*** Extracted data Section Begins ***
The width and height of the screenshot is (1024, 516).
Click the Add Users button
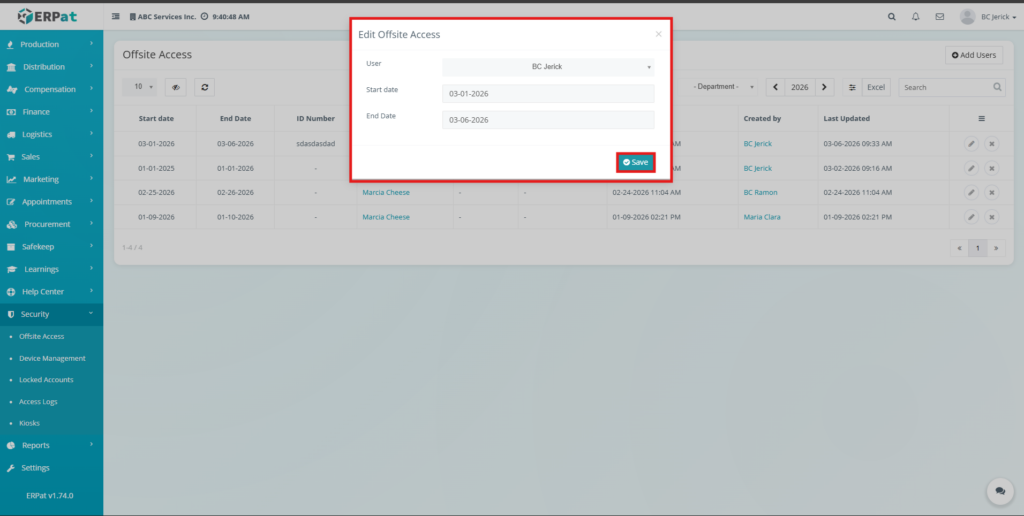[973, 55]
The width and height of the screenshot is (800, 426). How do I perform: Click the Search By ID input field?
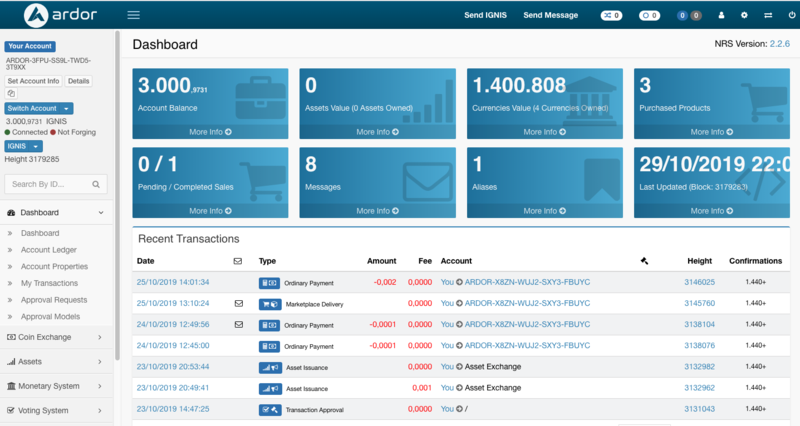[48, 184]
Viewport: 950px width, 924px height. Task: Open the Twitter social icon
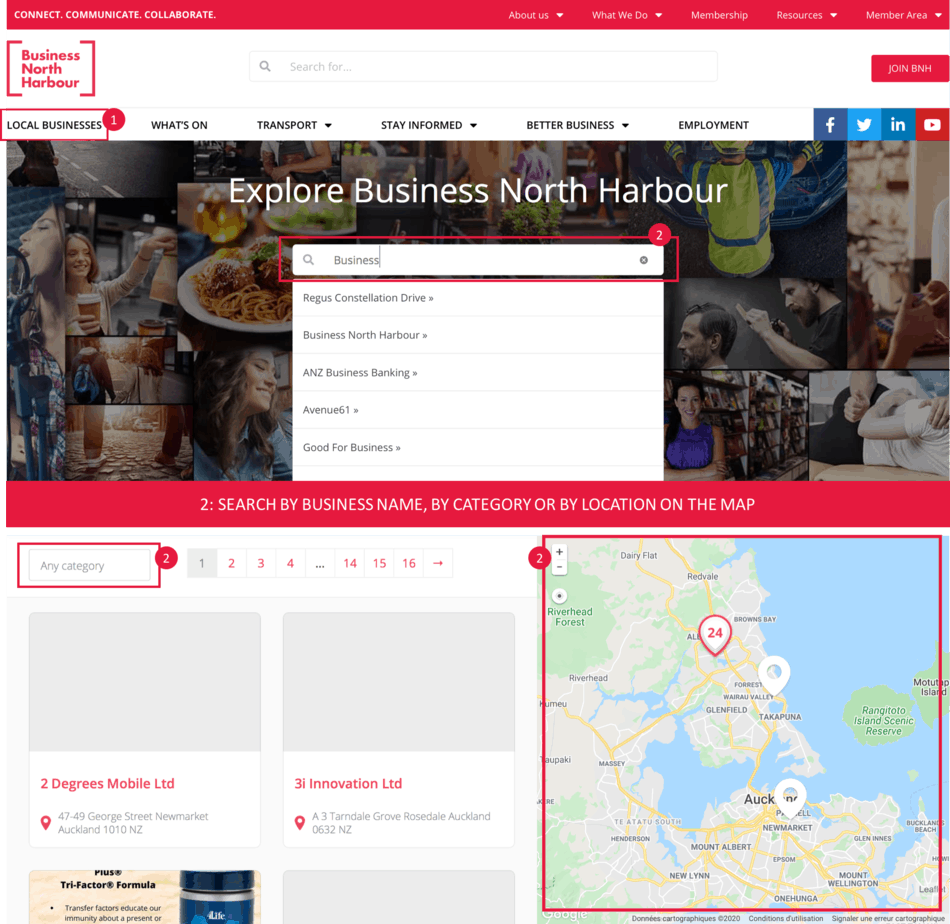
*** Extracted data Section Ends ***
## Task to carry out
If a line falls between the one containing "Click the Add Users button" and the last line of the records above, inclusive, restate it exactly; leave out the pictures and everything else.

## Answer to the exercise
Click the Add Users button
[973, 55]
The width and height of the screenshot is (800, 426). How do I perform: Click the Search By ID input field?
[48, 184]
Viewport: 950px width, 924px height. Task: Open the Twitter social icon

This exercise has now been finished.